Making sense of the National Food Strategy

Sponsored: What does it mean and what is the likely impact to your school’s catering operation?

Published during the summer, the National Food Strategy is the first comprehensive review of the food system in 75 years. It was led and authored by Henry Dimbleby, co-founder of both Leon Restaurants and of the Sustainable Restaurant Association. Five years ago Dimbleby wrote the School Strategy and has a track record when it comes to successful government adoption of strategic recommendations.

Already, the Government have committed to releasing a white paper to take forward or reject the suggestions made by the National Food Strategy. This is due to be released around Christmas 2021 (although there is a possibility of delay due to the current food supply chain challenges) and is led by Defra.

What are the key themes?

In short, the National Food Strategy equally addresses issues of diet and sustainability, so relevant to schools and themes that will already be high on many of your agendas. Sustainability and health challenges mesh many very complex issues and interdependencies that all need to be understood in order to find credible solutions.

The challenge of limiting climate change, how to feed a growing global population, biodiversity collapse, water scarcity, pollution, caring for our oceans, poor diets and calorie inequality all require radical system change. This is not just on a national level, but on a global scale. Little changes can have big impacts and there are things we can all be doing, already.

However, the immediacy and complexity of the challenge requires individuals, organisations and governments to act quickly and decisively. The National Food Strategy is built around addressing the sustainability challenges that we are all aware of within UK food production, whilst addressing poor diet related health issues and animal welfare.

What may this mean for catering and foodservice operations?

There are several practical actions from this that could impact school catering and foodservice, dependent on the Government’s take on the report’s findings and recommendations:

  • The concept of a meat allowance per week.
  • Allocated meat free days becoming the norm (many are already doing this anyway, with ‘Meat Free Mondays’ increasingly popular).
  • A ban on certain meat – taxation on factory farmed meat (a price-based mechanism).
  • One vegan or vegetarian option to become a mandatory requirement of menu design.
  • A minimum of two portions of vegetables per meal, mandated.
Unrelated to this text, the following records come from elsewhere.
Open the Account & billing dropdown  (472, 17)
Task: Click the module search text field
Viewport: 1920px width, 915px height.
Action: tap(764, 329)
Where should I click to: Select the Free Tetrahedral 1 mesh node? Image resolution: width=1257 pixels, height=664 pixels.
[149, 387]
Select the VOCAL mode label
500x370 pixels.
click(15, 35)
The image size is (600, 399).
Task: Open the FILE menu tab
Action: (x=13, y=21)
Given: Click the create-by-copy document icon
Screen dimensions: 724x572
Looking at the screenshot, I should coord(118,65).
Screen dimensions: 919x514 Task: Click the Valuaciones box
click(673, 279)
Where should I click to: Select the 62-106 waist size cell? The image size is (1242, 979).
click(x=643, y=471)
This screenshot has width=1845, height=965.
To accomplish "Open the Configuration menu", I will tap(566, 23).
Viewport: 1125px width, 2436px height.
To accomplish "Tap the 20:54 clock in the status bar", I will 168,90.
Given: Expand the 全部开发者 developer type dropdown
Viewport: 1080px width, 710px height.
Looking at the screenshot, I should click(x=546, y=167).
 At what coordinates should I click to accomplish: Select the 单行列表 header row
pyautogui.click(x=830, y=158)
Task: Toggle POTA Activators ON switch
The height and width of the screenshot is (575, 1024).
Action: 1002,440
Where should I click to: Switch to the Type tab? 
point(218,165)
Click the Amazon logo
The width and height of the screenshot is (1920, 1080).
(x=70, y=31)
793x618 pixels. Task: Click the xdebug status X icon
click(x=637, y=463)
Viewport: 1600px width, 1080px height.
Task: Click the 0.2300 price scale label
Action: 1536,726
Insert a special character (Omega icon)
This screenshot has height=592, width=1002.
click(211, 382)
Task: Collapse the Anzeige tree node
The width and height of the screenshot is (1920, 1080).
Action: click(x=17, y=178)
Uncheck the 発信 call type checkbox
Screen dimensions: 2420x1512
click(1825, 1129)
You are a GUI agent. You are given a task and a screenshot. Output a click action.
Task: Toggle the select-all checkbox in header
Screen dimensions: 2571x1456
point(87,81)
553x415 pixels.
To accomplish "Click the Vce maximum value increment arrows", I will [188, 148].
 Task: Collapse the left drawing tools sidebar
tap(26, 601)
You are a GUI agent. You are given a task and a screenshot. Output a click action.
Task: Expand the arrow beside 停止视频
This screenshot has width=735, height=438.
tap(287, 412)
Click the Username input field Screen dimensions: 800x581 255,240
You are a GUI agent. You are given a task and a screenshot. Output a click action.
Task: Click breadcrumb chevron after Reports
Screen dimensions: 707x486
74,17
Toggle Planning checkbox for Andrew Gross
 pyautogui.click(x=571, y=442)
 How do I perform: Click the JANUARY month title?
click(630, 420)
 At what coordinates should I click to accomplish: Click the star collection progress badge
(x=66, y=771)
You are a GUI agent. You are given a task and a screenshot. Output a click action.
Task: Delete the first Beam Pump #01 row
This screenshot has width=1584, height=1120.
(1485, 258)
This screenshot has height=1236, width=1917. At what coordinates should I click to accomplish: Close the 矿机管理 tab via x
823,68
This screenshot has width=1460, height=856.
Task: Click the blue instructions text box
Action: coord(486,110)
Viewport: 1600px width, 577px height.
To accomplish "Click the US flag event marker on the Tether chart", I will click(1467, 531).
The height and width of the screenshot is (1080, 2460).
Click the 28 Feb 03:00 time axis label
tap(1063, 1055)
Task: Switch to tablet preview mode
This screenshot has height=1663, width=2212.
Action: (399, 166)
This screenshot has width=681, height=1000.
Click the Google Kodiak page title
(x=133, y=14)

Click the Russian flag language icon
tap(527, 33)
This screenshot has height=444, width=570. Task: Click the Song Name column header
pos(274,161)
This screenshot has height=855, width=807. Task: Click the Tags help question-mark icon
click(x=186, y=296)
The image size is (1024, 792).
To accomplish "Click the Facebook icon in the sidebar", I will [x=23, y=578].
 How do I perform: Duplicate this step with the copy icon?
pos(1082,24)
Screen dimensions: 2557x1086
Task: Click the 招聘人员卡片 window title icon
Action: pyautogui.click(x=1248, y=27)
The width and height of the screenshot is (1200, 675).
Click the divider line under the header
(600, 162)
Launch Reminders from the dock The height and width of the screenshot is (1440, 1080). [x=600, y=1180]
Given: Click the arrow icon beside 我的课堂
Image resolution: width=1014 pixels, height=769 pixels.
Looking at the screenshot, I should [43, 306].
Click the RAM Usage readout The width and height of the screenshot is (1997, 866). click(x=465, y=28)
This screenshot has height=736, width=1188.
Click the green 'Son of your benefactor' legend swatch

With fruit for pudding. This is circa in line with existing school standards but may be widened into other sectors too.
  • Perception – regarding both taste and also nomenclatures – is important. Consider calling things on your school menu ‘vegetable’ (or more specific still, regarding the type of vegetable) rather than ‘vegetarian’.

 

Please do speak to the team at allmanhall if you would be keen to arrange samples to help support guiding taste perceptions amongst your end consumers.

What would be the major changes we would introduce if advising the UK Government?

Not necessarily a change as such but we would vehemently encourage the Government to act decisively and quickly. In the words of allmanhall’s procurement director, Mike Meek: “We cannot let the perfect be the enemy of the good. Commissioning independent reviews is the easy part. Complexity leading to hesitancy, and ultimately inactivity, could be the worst outcome.”

If implemented, the recommendations from the National Food Strategy would provide clear actions to help transform the broad but intrinsically linked challenges that are currently faced. The results of the white paper led by Defra, towards the end of the year or early 2022, are therefore eagerly awaited.

Will this support transformation or be another report read and debated then filed, like some of those that have gone before? And will this agenda become hidden and side-lined as a result of urgent and pertinent supply chain challenges? Or do those challenges serve to magnify the importance of these issues? Only time will tell.